Phosphorescence and Donor-Acceptor Pair Recombination in Laboratory-Grown Diamonds

Intense "blue-green" phosphorescence is commonly observed in near colourless lab-grown high-pressure high-temperature (HPHT) diamonds following optical excitation at or above the indirect bandgap. We have employed a holistic combination of optically-excited time-resolved techniques (in addition to standard spectroscopic characterisation techniques) to study the physics of this long-lived phosphorescence and understand luminescence-related charge transfer processes.
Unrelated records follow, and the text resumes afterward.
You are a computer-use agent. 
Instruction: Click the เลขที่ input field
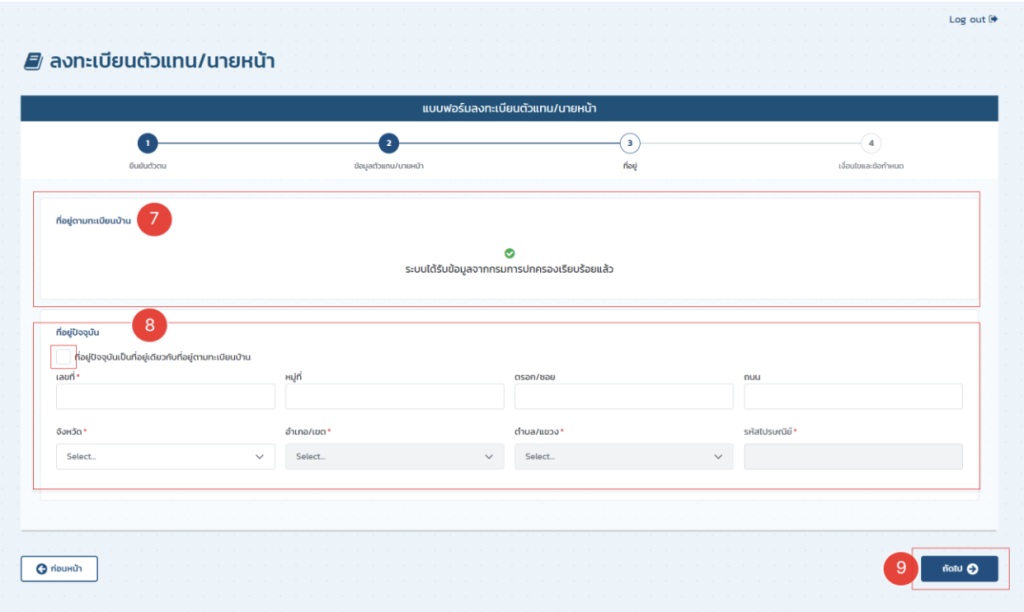point(164,396)
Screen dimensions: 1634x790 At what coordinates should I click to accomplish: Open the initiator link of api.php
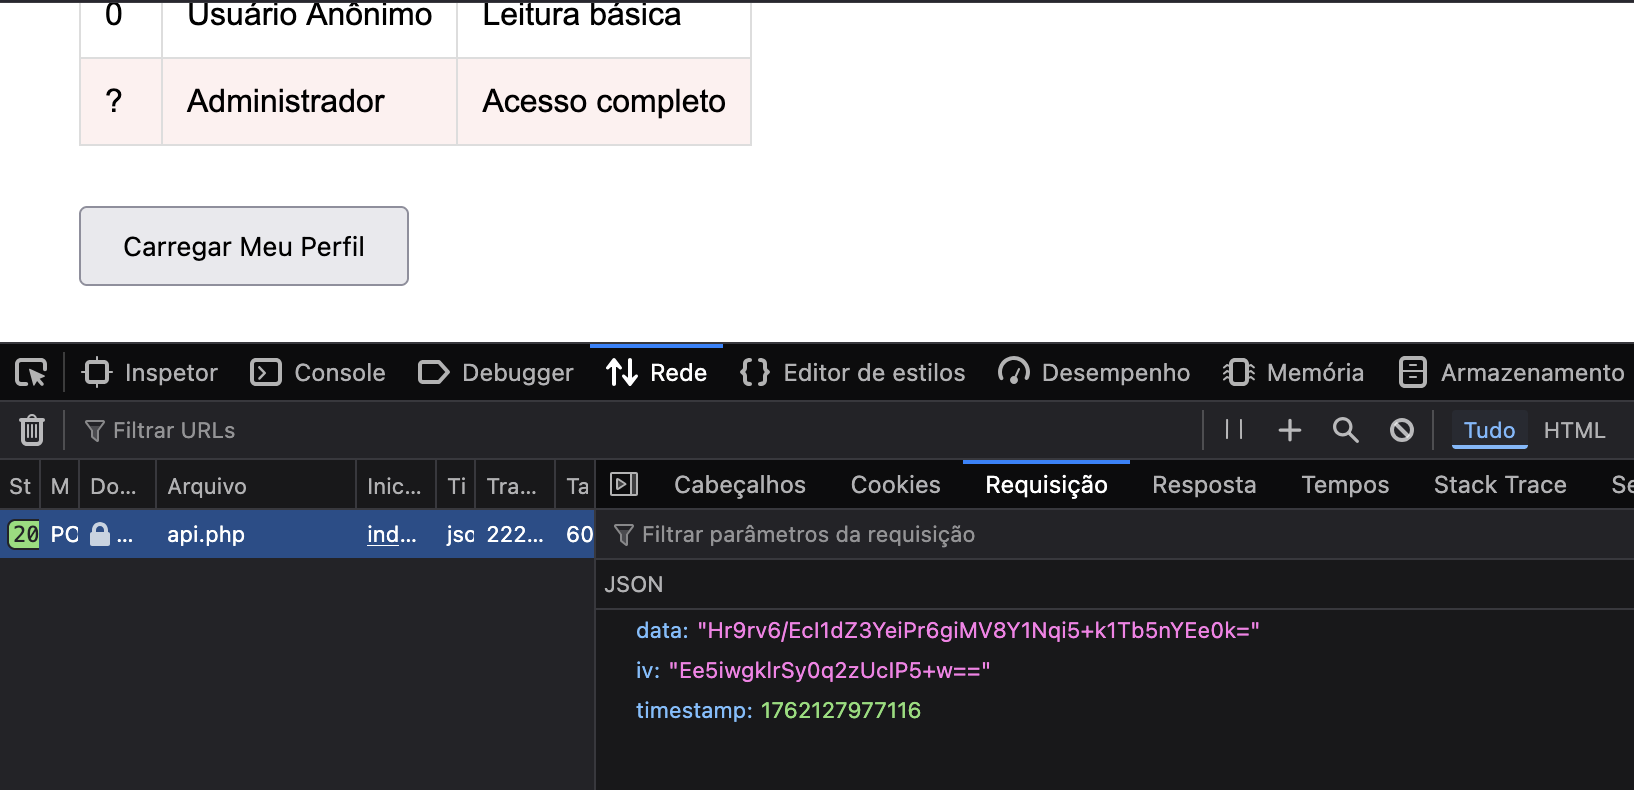point(391,534)
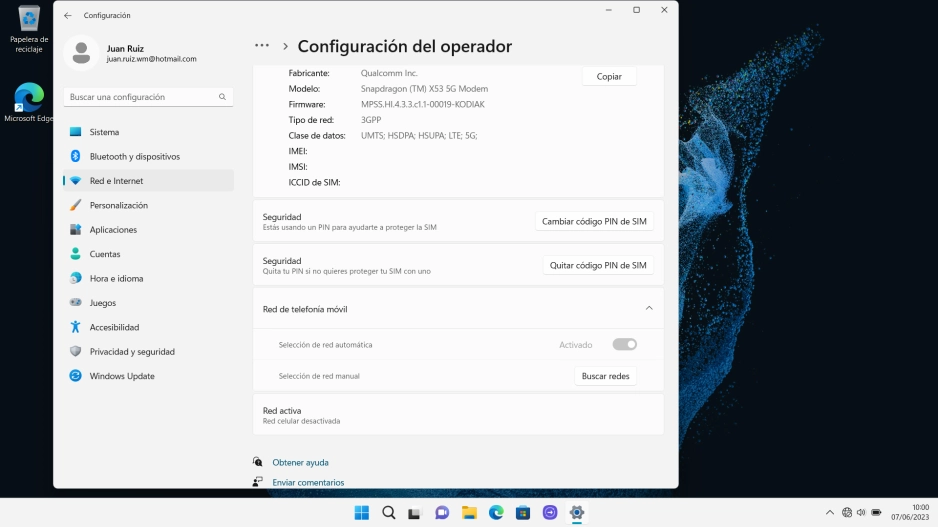
Task: Expand the breadcrumb ellipsis before Configuración del operador
Action: tap(262, 45)
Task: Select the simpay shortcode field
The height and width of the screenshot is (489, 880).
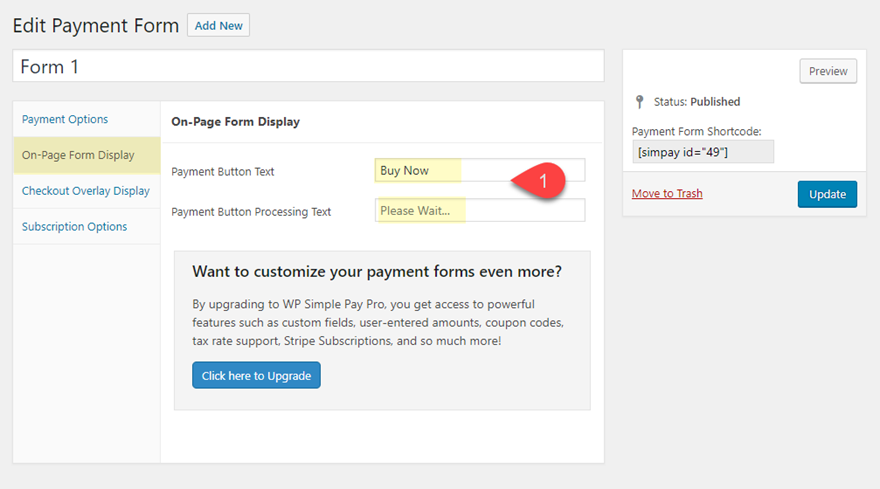Action: point(703,151)
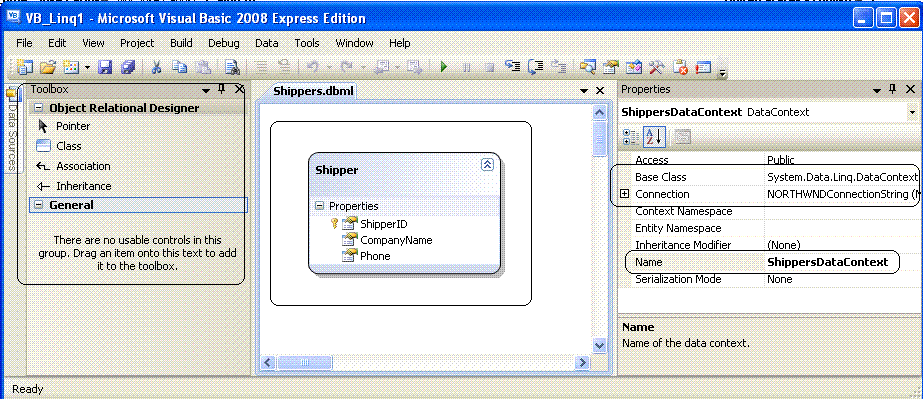Select the Class tool in Toolbox
Screen dimensions: 923x399
click(58, 146)
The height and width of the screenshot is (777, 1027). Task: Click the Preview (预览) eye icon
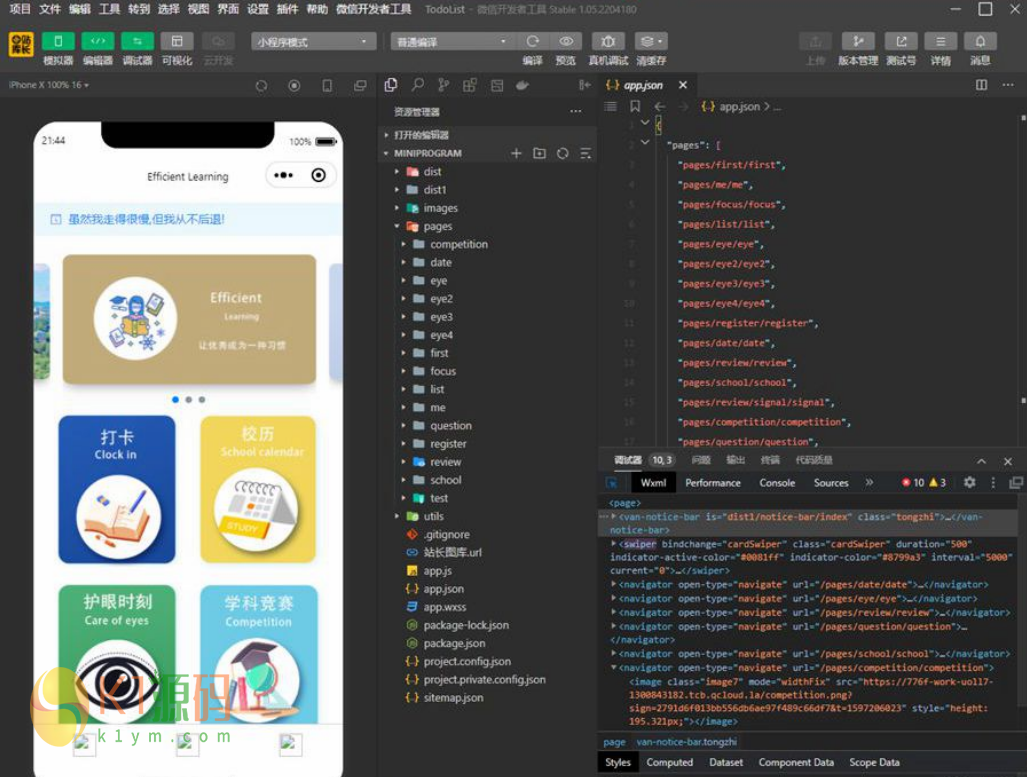click(x=566, y=41)

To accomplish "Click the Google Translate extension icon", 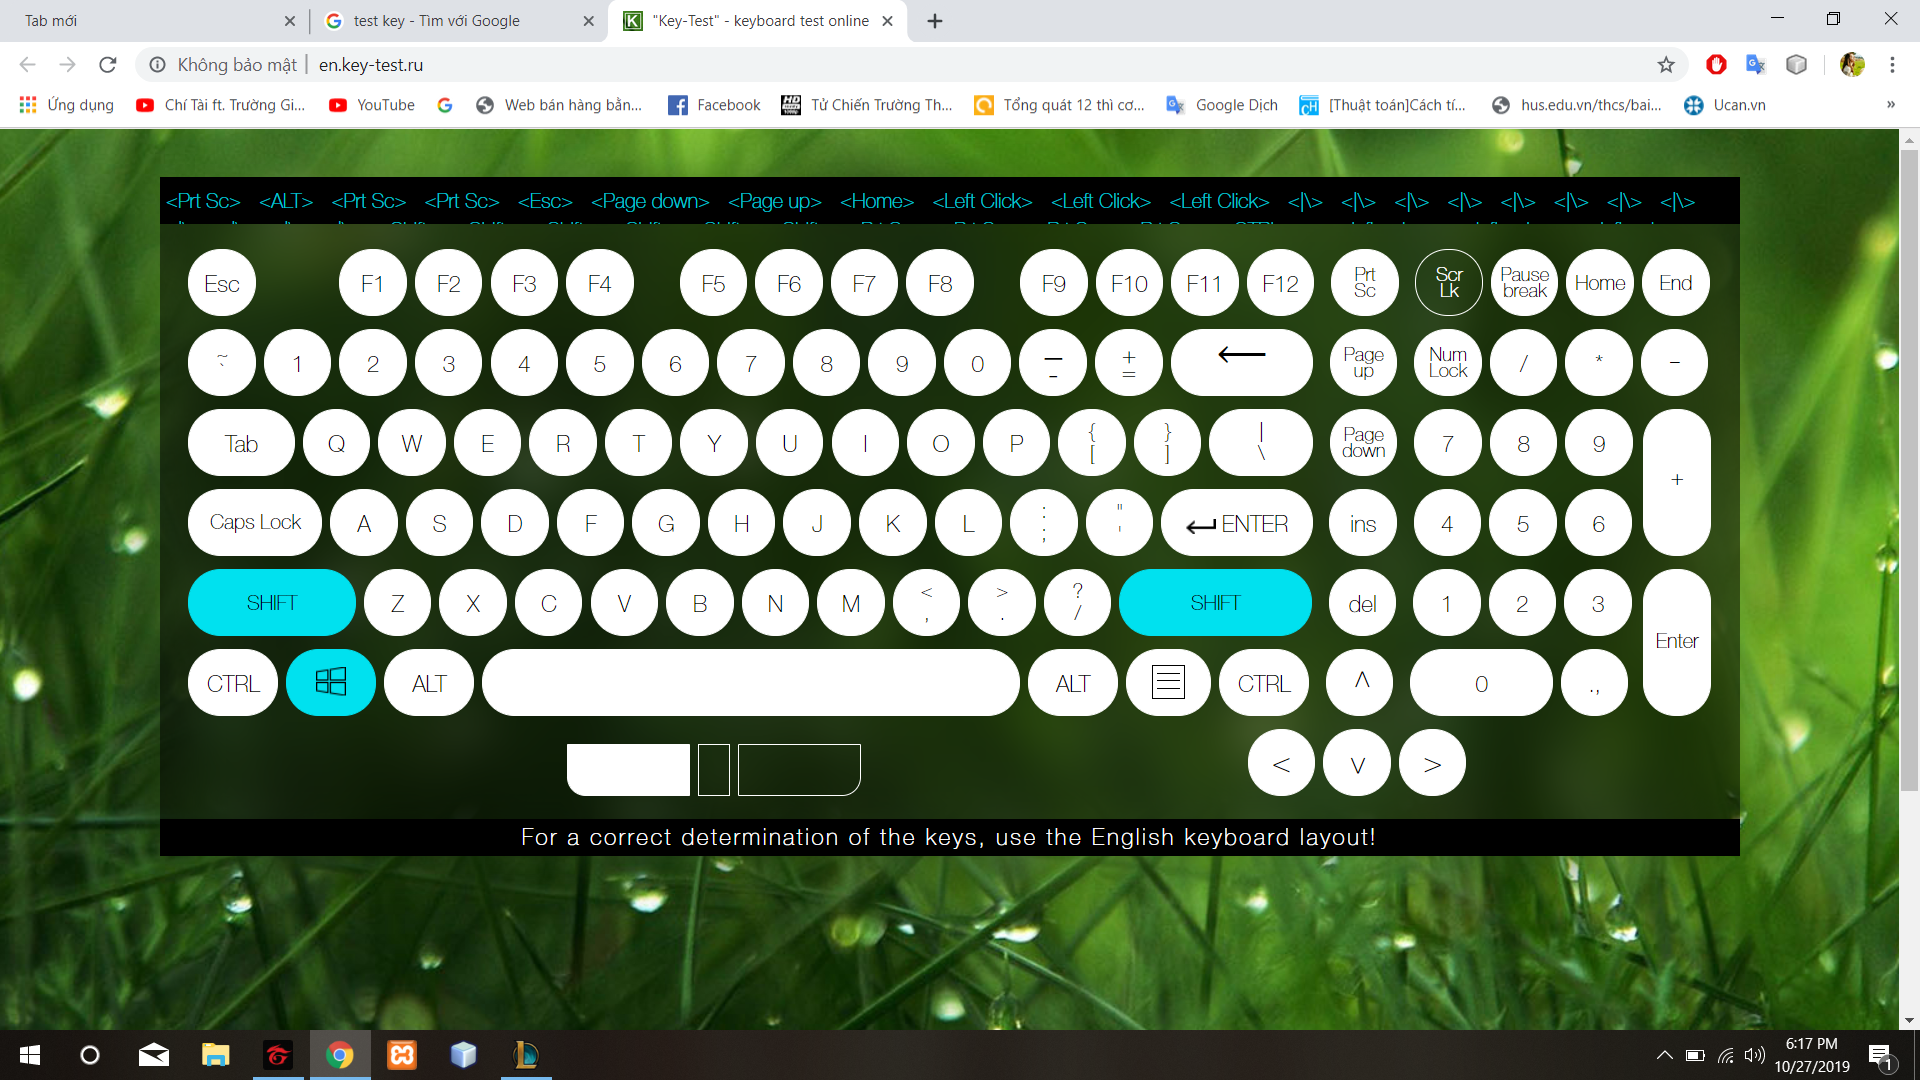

It is shown that the properties of the broad "blue-green" luminescence and phosphorescence band can be fully explained by emission from neutral substitutional nitrogen-boron donor-acceptor pairs ($\text{N}_\text{S}^0$...$\text{B}_\text{S}^0$) , once the configurational change between charge states is considered, and both tunneling between defects and thermal ionization of donors and acceptors is considered. Significant concentrations of metastable $\text{N}_\text{S}^-$, are identified after optical excitation at or above the indirect bandgap. $\text{N}_\text{S}^-$ is much shallower ($\sim$0.2 eV) than previously thought and plays a key role in resetting the $\text{N}_\text{S}^0$...$\text{B}_\text{S}^0$ donor-acceptor pairs.